It was not until September 1818 that the Wahhabi state ended with the surrendering of its leaders and the head of the Wahhabi state, Abdullah bin Saud, who was sent to Istanbul to be executed. Thus, the Emirate of Diriyah formally ended with the surrendering of its leaders and the head of the Wahhabi state, Abdullah bin Saud, was taken captive and sent to Istanbul. In December, Emir Abdullah ibn Saud was executed with the public display of his corpse, upon the orders of the Ottoman Sultan.

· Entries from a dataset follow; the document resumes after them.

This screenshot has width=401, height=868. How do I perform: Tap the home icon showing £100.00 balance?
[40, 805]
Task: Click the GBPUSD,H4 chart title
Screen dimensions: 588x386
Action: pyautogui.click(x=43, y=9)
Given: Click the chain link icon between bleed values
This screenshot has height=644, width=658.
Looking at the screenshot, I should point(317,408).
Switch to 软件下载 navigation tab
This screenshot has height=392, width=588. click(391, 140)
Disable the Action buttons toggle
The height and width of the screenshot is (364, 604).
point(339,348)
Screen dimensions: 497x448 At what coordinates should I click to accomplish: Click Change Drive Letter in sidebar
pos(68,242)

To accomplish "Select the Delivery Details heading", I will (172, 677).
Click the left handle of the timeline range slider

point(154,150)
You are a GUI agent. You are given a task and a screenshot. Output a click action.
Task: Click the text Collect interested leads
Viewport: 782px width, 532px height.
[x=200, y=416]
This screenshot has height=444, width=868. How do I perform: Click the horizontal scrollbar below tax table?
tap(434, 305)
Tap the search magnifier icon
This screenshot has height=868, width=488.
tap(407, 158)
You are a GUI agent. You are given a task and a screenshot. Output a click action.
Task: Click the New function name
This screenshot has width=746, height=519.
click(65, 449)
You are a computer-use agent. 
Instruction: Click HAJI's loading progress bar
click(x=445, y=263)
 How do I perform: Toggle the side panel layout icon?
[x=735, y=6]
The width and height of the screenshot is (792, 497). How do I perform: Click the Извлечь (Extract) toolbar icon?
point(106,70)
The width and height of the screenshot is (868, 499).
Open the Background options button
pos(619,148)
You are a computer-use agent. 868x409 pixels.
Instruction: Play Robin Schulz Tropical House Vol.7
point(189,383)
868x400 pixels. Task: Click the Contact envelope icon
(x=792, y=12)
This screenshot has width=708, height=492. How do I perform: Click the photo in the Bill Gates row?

The British empire welcomed Ibrahim Pasha's siege of Dariyya with the goal of promoting trade interests in the region. Captain George Forster Sadleir, an officer of the British Army in India was dispatched from Bombay to consult with Ibrahim Pasha in Dariyya.

Aftermath
George Forster Sadleir left a record on the aftermath of the former capital of the First Saudi state:

"The site of Deriah is in a deep ravine north-west of Munfooah, about ten miles distant. It is now in ruins, and the inhabitants who were spared, or escaped from the slaughter, have principally sought shelter here ... Munfooah ... was surrounded with a wall and ditch which the Pacha ordered to be razed .... Riad is not so well peopled .... The inhabitants were at that time in a more wretched state than at any prior period since the establishment of the power of the Wahabees. Their walls, the chief security for their property, had been razed ... The year's crop had been consumed by the Turkish force"Saudi ruler 'Abdullah ibn Saud was transported first to Cairo and then to Istanbul, wherein he was beheaded alongside several other Wahhabi Imams. Other than 'Abdullah, most of the political leaders were treated well but the Ottomans were far harsher with the religious leaders that inspired the Wahhabi movement, executing Sūlayman ibn 'Abd Allah Aal-Shaykh and other religious notables, as they were thought to be uncompromising in their beliefs and therefore a much bigger threat than political leaders. The executions were also motivated by Ottoman resentment of Wahhabist views.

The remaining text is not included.